Ending embargo, Saudi Arabia to send $60 million to Palestinian Authority – report
In apparent warming of ties, kingdom to give funds to cash-strapped Ramallah in four monthly payments, in arrangement struck during Abbas visit to Riyadh
Saudi Arabia has promised to provide tens of millions of dollars to the financially struggling Palestinian Authority, reopening a spigot that was closed nearly a decade ago, according to a Monday report that cited officials and diplomats with knowledge of the development.
The Saudi Foreign Ministry said that each month it would transfer a sum to its “brothers in Palestine” to help relieve the “humanitarian situation in the Gaza Strip and its surrounding areas,” The New York Times reported.
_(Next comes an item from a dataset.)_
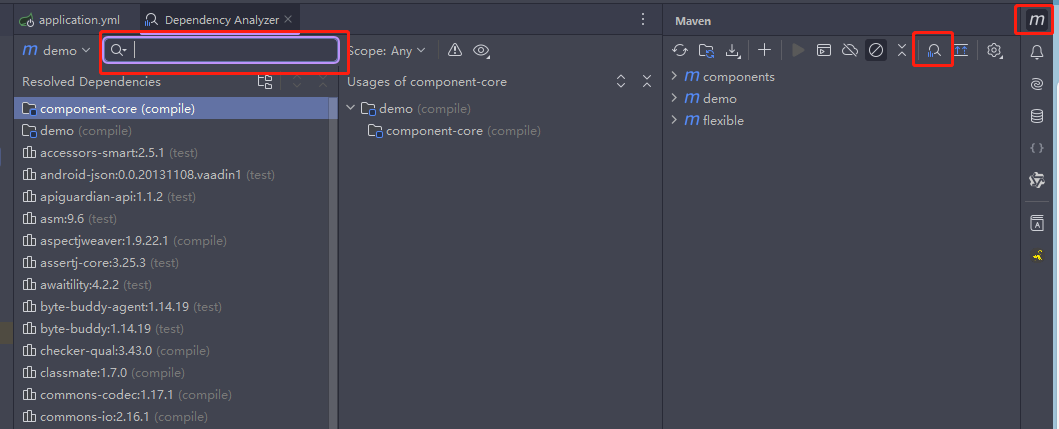Screen dimensions: 1059x429
Task: Toggle the skip tests mode button
Action: pos(876,50)
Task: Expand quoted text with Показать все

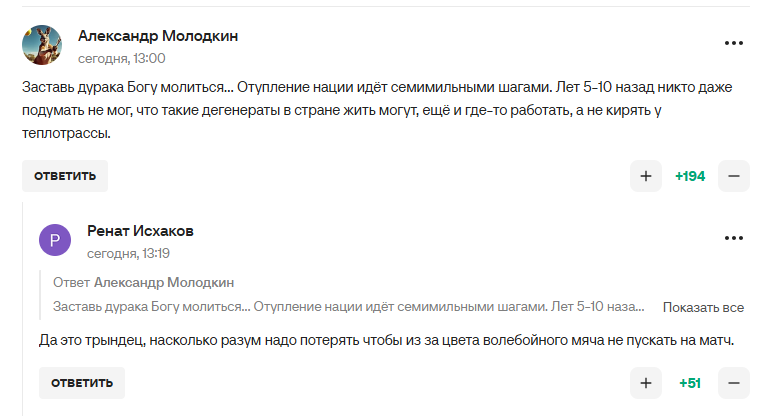Action: [703, 307]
The ministry did not say how much would be sent or who would receive the money.
A senior PA official told the Times that the injection would total $60 million in four packages, with the first expected within days. The money will be used to prop up the PA’s budget, said the official, who spoke anonymously.
Four other Palestinian officials and four diplomats confirmed that the Saudi support would amount to tens of millions of dollars. All spoke on condition of anonymity.
Mahmoud al-Habbash, a senior adviser to Palestinian Authority President Mahmoud Abbas, said that the Saudis made the financial commitment during a visit by Abbas to the kingdom in late August.
International aid for the PA has dropped off due to concerns that it is corrupt and ineffective, a view shared by many Palestinians themselves.
The PA has been further squeezed by Israel withholding some tax revenues it collects on its behalf, citing concerns the money would go to Palestinian terrorists and their families. As the war in Gaza continues, Israel has placed restrictions on the movement of West Bank Palestinian laborers into Israel, further denting the PA economy.
The Saudi money won’t be enough to float the PA financially, the Times said, but noted it showed an improvement in ties with Palestinian leaders and increased support for the establishment of a Palestinian state.
Saudi officials had indicated before the Hamas-led October 7 attack on southern Israel and the war it ignited that direct financial support to Ramallah, which dried up in 2016 amid graft allegations, would resume if the PA greenlights the kingdom’s normalization with Israel and increases efforts to curb corruption.
After the outbreak of the Israel-Hamas, Saudi Arabia largely put on ice US-backed plans for the kingdom to normalize ties with Israel, sources familiar with Riyadh’s thinking said earlier this year. Last month Saudi Crown Prince Mohammed Bin Salman again declared that normalization with Israel would not come without the establishment of a Palestinian state.
Such a move is considered a key sticking point with the current right-wing Israeli government, which has repeatedly rejected the possibility of a Palestinian state, especially in the wake of the October 7 attack, saying that doing so would be tantamount to rewarding terrorism.
Europeans, Arab, and Muslim nations have also recently launched a new initiative for a Palestinian state, and to prepare for a future after the war in Gaza ends.